FIDO (Fast Identity Online) authentication, one of the most secure and phishing-resistant methods today, might not be as foolproof as previously thought. A cybersecurity firm Proofpoint has warned about a new type of degradation attack that could allow cybercriminals to bypass this system, putting both users and organizations at risk.
The attack exploits a vulnerability caused by the fact that not all web browsers support FIDO2 authentication with Microsoft Entra ID. Attackers could impersonate an incompatible browser, forcing the system to revert to weaker verification methods, thereby opening the door to credential theft and session cookie hijacking, which could lead to account takeovers.

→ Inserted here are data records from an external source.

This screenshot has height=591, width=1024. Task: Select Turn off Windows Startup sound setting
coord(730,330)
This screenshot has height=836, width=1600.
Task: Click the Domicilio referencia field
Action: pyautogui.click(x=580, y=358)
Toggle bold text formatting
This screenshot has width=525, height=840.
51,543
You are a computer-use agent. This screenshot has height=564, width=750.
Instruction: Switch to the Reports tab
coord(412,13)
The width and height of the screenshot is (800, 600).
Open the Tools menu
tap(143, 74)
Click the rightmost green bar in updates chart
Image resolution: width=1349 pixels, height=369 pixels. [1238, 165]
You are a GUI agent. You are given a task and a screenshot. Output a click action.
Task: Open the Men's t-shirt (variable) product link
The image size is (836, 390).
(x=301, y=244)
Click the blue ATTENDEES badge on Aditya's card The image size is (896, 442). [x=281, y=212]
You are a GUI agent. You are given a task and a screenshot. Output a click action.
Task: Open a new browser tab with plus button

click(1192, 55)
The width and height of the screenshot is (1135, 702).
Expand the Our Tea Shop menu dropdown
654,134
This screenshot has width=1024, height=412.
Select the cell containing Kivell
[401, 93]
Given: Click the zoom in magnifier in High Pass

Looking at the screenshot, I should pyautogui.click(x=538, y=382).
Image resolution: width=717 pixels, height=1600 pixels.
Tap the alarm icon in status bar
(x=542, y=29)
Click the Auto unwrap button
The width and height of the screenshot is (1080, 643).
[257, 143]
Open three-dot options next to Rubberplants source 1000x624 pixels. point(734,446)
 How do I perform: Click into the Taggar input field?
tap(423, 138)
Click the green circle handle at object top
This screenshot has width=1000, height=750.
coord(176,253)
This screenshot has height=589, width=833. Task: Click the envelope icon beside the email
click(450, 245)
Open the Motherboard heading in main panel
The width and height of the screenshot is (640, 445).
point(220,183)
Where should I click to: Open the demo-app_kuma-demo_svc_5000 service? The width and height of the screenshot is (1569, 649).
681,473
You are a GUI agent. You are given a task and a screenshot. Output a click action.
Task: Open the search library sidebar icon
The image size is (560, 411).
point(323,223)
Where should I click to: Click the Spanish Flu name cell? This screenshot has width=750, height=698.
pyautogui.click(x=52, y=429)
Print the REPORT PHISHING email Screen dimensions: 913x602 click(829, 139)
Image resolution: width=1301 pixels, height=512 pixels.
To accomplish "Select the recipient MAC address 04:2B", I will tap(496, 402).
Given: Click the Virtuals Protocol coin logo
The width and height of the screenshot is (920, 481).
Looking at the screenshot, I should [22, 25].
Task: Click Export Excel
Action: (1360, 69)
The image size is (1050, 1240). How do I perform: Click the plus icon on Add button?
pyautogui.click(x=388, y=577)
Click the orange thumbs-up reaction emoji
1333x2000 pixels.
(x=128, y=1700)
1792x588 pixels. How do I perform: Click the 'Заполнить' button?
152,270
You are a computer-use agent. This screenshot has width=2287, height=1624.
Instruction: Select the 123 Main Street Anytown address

FIDO was specifically designed to reduce reliance on passwords and combat phishing by combining physical security keys with biometric authentication or PINs. Under normal circumstances, traditional phishing kits are unable to bypass this system. However, the research warns that creating specific “phishlets” could make the degradation feasible.
Currently, Proofpoint has not observed these attacks in practice. Experts believe most cybercriminals still prefer simpler methods, such as targeting users with weak passwords or single-factor authentication. Nonetheless, they suggest that more sophisticated groups, including nation-state actors, might adopt this technique in the future.
“FIDO-based access keys continue to be one of the best defenses against phishing and account takeover. Today, attackers focus on less protected systems, but their tactics might evolve to exploit these vulnerabilities,” conclude Proofpoint researchers.